This is less clear than i’d like, but not unexpected. We know so far that 70% of the time the upfront approach has better returns, but that most of the time you’ll be positive after five years no matter what. We know that numerically and graphically at this point.

So far, I’d say nothing conclusive.

So finally, I want to know: what were the best five months (in terms of differences) favoring the upfront approach versus the best five months favoring the DCA approach in the last 30 years? Knowing these things, we’ll be able to look back at our stock over time and form some hypotheses about what strategies work best in certain market conditions.

full_frame %>% 
  mutate(favor_flag = if_else(diff < 0, 1, 0)) %>% 
  filter(year(market_date) > 1990) %>% 
  group_by(favor_flag) %>% 
  mutate(abs_diff = abs(diff)) %>% 
  slice_max(abs_diff, n = 5) %>% 
  mutate(Strategy = if_else(favor_flag == 1, "DCA", "Upfront"),
         Return = if_else(favor_flag == 1, dca_approach, upfront_approach)) %>% 
  ungroup() %>% 
  {{top_dates <<- .}} %>% 
  transmute(`Date` = market_date, Difference = scales::dollar(abs_diff), Return = scales::dollar(Return)) %>% 
  kable(
    caption = "Top 5 Dates Where a Given Strategy Outperformed the Other"
  ) %>% 
  kable_styling() %>% 
  pack_rows("Upfront Strategy", 1, 5, label_row_css = "background-color: #488FB1; color: #fff;") %>%
  pack_rows("DCA Strategy", 6, 10,  label_row_css = "background-color: #533E85; color: #fff;")

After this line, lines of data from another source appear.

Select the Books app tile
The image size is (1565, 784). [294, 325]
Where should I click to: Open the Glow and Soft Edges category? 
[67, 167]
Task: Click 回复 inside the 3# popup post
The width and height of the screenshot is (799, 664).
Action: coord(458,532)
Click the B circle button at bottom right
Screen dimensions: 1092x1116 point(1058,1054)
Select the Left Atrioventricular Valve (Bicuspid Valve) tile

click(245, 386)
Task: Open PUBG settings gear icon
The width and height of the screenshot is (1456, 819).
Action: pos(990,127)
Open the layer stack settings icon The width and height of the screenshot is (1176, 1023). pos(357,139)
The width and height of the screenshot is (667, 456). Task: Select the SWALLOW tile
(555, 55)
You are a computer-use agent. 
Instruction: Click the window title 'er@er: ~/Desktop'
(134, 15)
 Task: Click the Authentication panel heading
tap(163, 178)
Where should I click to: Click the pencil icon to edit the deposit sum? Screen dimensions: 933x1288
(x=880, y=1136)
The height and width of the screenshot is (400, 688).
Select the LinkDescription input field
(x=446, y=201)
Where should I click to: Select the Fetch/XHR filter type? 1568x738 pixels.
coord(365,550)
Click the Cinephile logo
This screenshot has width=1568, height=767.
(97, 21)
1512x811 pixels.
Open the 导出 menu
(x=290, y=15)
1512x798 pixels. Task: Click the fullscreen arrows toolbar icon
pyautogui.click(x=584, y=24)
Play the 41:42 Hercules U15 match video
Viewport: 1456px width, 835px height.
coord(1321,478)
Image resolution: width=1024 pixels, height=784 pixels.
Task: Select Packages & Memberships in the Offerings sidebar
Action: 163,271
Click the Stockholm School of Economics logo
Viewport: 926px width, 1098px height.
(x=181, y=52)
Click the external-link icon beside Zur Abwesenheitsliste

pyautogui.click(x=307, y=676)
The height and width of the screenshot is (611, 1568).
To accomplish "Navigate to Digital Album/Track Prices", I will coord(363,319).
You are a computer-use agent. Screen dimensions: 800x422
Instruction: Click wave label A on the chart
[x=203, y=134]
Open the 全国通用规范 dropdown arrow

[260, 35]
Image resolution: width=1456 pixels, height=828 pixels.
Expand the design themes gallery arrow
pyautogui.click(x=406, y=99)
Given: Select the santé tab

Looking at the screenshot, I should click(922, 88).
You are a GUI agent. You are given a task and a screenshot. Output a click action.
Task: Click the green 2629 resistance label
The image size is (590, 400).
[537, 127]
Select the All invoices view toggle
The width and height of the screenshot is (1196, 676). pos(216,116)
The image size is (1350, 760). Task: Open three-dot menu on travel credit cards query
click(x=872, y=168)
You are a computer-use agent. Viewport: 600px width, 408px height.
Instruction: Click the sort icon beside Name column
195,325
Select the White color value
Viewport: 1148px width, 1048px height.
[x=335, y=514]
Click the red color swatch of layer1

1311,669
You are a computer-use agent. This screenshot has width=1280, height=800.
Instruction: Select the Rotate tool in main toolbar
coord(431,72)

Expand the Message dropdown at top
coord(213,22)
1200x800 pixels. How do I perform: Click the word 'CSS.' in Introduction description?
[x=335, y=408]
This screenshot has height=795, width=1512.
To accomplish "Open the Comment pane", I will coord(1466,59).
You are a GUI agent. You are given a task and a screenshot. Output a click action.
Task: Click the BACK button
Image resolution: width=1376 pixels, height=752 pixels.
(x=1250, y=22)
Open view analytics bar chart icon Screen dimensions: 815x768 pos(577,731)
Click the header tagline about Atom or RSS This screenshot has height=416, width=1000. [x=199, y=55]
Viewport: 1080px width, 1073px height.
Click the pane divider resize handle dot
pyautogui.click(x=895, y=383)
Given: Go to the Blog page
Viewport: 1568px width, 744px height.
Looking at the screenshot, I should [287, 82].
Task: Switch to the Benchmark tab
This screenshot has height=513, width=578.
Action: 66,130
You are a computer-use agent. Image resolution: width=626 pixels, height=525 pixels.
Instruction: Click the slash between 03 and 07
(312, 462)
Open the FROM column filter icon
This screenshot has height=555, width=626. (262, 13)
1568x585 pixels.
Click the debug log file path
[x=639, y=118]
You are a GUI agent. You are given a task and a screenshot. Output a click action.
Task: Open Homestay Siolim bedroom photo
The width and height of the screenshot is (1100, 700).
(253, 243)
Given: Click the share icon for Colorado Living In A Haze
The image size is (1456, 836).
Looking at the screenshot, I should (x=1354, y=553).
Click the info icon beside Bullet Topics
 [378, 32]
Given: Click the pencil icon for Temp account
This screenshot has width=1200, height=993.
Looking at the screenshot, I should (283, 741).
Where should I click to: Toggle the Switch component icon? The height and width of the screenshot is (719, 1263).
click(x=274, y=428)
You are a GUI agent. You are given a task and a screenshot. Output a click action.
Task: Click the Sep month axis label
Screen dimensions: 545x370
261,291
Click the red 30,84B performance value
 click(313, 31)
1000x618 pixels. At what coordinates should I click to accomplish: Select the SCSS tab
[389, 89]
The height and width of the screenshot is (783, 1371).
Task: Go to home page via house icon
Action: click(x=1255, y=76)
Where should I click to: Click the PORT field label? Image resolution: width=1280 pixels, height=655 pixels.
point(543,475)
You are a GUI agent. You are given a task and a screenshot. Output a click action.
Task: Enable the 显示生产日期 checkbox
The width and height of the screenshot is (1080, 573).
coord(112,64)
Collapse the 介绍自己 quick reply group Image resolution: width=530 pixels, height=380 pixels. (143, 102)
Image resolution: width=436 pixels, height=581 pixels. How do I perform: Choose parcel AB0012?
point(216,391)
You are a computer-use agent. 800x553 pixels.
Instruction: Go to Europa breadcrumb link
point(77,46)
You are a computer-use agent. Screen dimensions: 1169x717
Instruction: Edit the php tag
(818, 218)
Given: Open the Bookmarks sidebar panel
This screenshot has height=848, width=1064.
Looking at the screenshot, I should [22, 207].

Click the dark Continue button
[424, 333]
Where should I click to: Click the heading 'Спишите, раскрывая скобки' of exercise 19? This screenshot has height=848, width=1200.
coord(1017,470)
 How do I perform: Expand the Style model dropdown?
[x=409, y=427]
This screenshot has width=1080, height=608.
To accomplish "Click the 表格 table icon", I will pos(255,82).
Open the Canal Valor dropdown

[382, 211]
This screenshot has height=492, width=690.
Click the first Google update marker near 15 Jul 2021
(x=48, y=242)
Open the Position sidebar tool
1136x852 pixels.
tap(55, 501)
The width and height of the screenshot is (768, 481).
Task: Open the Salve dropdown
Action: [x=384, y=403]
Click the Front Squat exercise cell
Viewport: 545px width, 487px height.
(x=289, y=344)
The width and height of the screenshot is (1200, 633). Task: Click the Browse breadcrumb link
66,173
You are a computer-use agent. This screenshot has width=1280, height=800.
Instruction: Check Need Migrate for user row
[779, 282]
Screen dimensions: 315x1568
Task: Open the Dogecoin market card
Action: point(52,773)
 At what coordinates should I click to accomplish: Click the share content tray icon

Top 5 Dates Where a Given Strategy Outperformed the Other
Date	Difference	Return
Upfront Strategy
1995-04-01	$439,947	$2,916,657
2009-04-01	$413,240	$2,324,703
1994-12-01	$380,415	$3,113,517
1995-01-01	$375,840	$2,999,804
1995-02-01	$367,201	$2,995,918
DCA Strategy
2008-09-01	$493,767	$1,798,892
2008-08-01	$454,762	$1,809,088
2008-06-01	$450,533	$1,581,977
2008-11-01	$438,560	$1,955,829
2008-07-01	$413,791	$1,670,657

We can see the best performing months (in terms of strategy differences) and the results are unsurprising with a little bit of context about what was going on during those periods. So, the final task is to overlay those five points on our stock market data to see the trends. Additionally, I’ll add the best performing strategy for each month in the tooltip for fun.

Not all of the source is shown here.